Robert Dreyfuss is the author of Devil's Game: How the United States Helped Unleash Fundamentalist Islam (Henry Holt/Metropolitan Books, 2005). Dreyfuss is a freelance writer based in Alexandria, Va., who specializes in politics and national security issues. He is a contributing editor at The Nation, a contributing writer at Mother Jones, a senior correspondent for The American Prospect, and a frequent contributor to Rolling Stone.He can be reached through his website: www.robertdreyfuss.com
Last week we learned about the impending dialogue between the United States and Iran, over Iraq. Months ago, the Bush administration reluctantly gave U.S. ambassador to Iraq Zalmay Khalilzad the authority to open talks with Iran over the crisis in Iraq. These talks would represent the first time the U.S. has publicly talked with Iran since the 1979 revolution. That the authorization was even granted reflects the utter desperation of the administration.
The Bush administration is stuck in the Iraqi tar baby, unable to exit Iraq without suffering a public and humiliating defeat, without executing an abject retreat, without giving up every single one of its stated objectives in going into Iraq in the first place. That means: no pro-American regime in Baghdad, no U.S. control of Persian Gulf oil, no shining beacon of democracy for the Muslim world, no shock-and-awe blow against the “Islamofascists.”
The civil war in Iraq, which was described in detail over the weekend by former Prime Minister Iyad Allawi and Republican Sen. Chuck Hagel, is not just a disaster for many thousands of Iraqis who will die in it. It is also the death knell for the administration’s bungling, ill-conceived Middle East policy. There is no face-saving way out of Iraq for the Bush administration. As in Vietnam, the United States has lost the war.
So Khalilzad, months after getting permission to talk to Iran, has finally wrangled Iran’s agreement to do so. What does that mean? It means that the Bush administration, which has blustered to the world about Iran being Public Enemy No. 1, which is deep into a half-cocked Regime Change II strategy aimed at Tehran (see "Déjà Vu All Over Iran"), will be seen by the rest of the world as crawling on its hands and knees to Iran, begging the ayatollahs to bail America out.
The entire world knows that Iran has the United States over a barrel in Iraq. Despite the presence of more than 130,000 U.S. troops in Iraq, it’s no longer under America’s control. Iraq is disintegrating into parts, and Iran has the upper hand. So the question is: What price is the Bush administration willing to pay Iran for help in stabilizing Iraq, if, indeed, it is not already too late? And, more important, what possible motive would Iran have for helping the Bush-Cheney bunglers?

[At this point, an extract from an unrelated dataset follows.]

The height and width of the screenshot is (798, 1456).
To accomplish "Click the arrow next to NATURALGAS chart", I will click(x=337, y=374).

That, too, would be an enormous defeat for U.S. hegemony-minded Project for a New American Century types. In the United States, some so-called realists, including those gathered around the Council on Foreign Relations, seem ready to accept that package deal with Iran. And Iran’s own realists, led by the alleged pragmatists in Iran’s national security establishment, fervently want it, too.
The Bush administration insists that the talks with Iran are absolutely not about a package deal. They insist that the discussions with Iran, if they occur, will be strictly limited to talking about Iraq. And they've made that talks even more complicated by insisting that Iran is a hidden hand behind the insurgency in Iraq, when most analysts believe that Iran's ties to Iraq's Shiite majority make it highly unlikely that Iran is involved in supporting those in Iraq who are fighting the Shiite bloc.

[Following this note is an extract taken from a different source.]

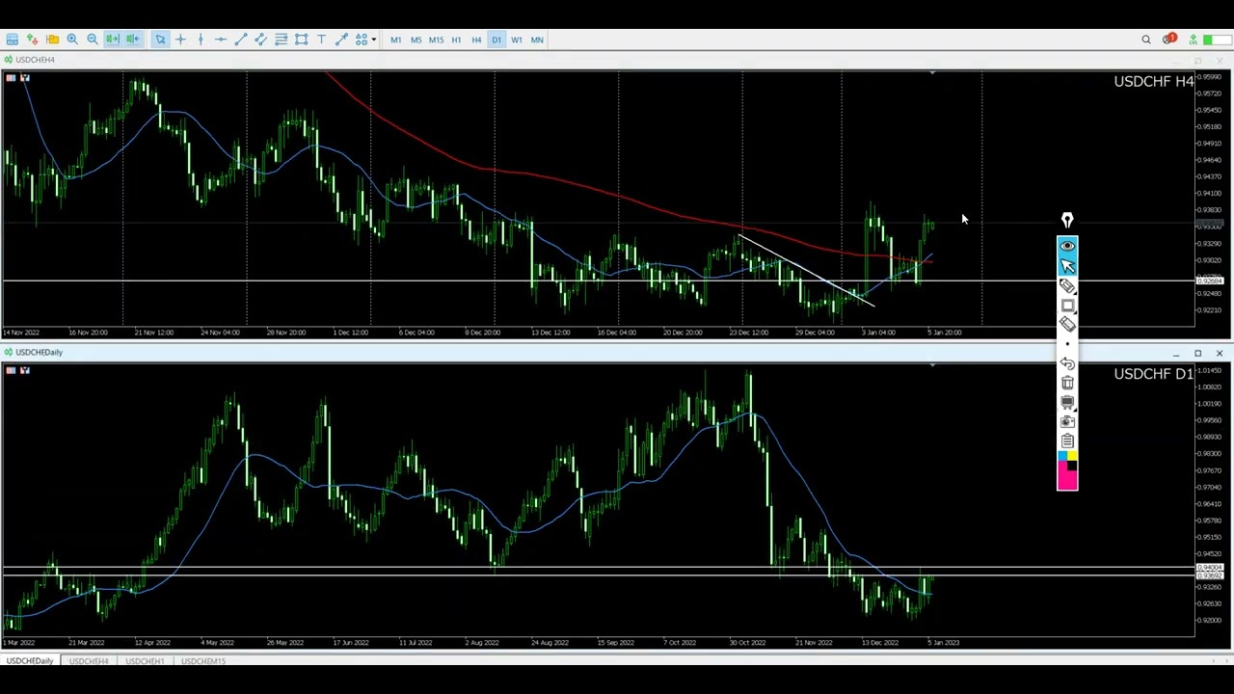
Task: Click the trash can clear-annotations icon
Action: [1067, 383]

In any case, it doesn’t take a genius to see that Iran has zero incentive to have such limited talks make progress. For Tehran, if the talks lead to a more comprehensive deal, they’ll take it. If the talks are limited to bailing out Bush and Cheney before the ‘06 elections, then no deal. Let them stew.
But with the Bush administration’s hard-liners pressing for regime change in Iran, it would be galling beyond belief to climb back down from the confrontationist perch and make a global deal with Iran. For that reason alone, it is very unlikely that the U.S.-Iran talks can produce much. "I don't have a lot of confidence that these will turn out to be productive, but I could be wrong," said Gen. George Casey, the top U.S. commander in Iraq, in a masterpiece of understatement.
Inside Iraq, it is also clear that the idea of U.S.-Iran negotiations over Iraq has alarmed the Sunni bloc. The Sunnis can figure out that the United States wants Iran to come to America’s rescue, and that can only happen at their expense. The U.S.-Iran opening was brokered by Abdel Aziz Hakim of the Supreme Council for the Islamic Revolution in Iraq, the Iranian-backed party. SCIRI, of course, is the dominant power in the Shiite religious bloc by virtue of its 20,000-strong paramilitary Badr Brigade militia, and along with rest of the Shiite fundamentalist bloc it is closely tied to Iran.
The Sunnis realize that a U.S.-Iran deal over Iraq, however remote, would strengthen Iran’s Shiite allies even further and boost the influence of Iran in Iraq. Neither the Sunnis nor the Kurds want that. So, by talking to Iran in the half-hearted, overly limited way proposed, the United States risks two things: first, that the talks will utterly fail; and second, that even in failing it will alienate the Sunnis and probably boost the Sunni-led resistance movement.
More broadly, Iran is forging ahead to consolidate the gains it has made since the U.S. invasions of Afghanistan and Iraq, which knocked off two of Iran’s deadliest foes—the Taliban and Saddam Hussein. Iran is building economic ties to India and China, strengthening its influence in Lebanon and Syria, talking to Turkey, amassing enormous power in Iraq and reaching out to the Arab world. The Arabs, in particular, are alert to Iran’s influence among the Shiites of Bahrain, Kuwait, Saudi Arabia and elsewhere.
All in all, Iran is emerging as a preeminent force in the Persian Gulf. From the standpoint of the Bush administration, a strong Iran and a U.S.-occupied Iraq is better than a strong Iraq under Saddam Hussein, who was fiercely anti-American, alongside an increasingly powerful Iran. Still, Iran’s ascendancy in the Gulf is not the outcome that was desired by Bush and Cheney in 2003.
For the past 27 years, perhaps no country has so confounded U.S. policy and politics as Iran. In 1979-1980, Iran toppled the Carter administration by seizing the U.S. embassy, holding Americans hostage, and humiliating the United States. In the mid-1980s, Iran bamboozled the neoconservatives in the Reagan administration into the ill-fated “Iran-contra” deal to supply the ayatollahs with weapons, in the process nearly bringing down Reagan. It bedeviled both the Bush I and Clinton administrations, too. And now, more than a quarter century after the fall of the Shah of Iran, Iran is once again poised to triumph over yet another American administration.
Call it: the revenge of the Axis of Evil.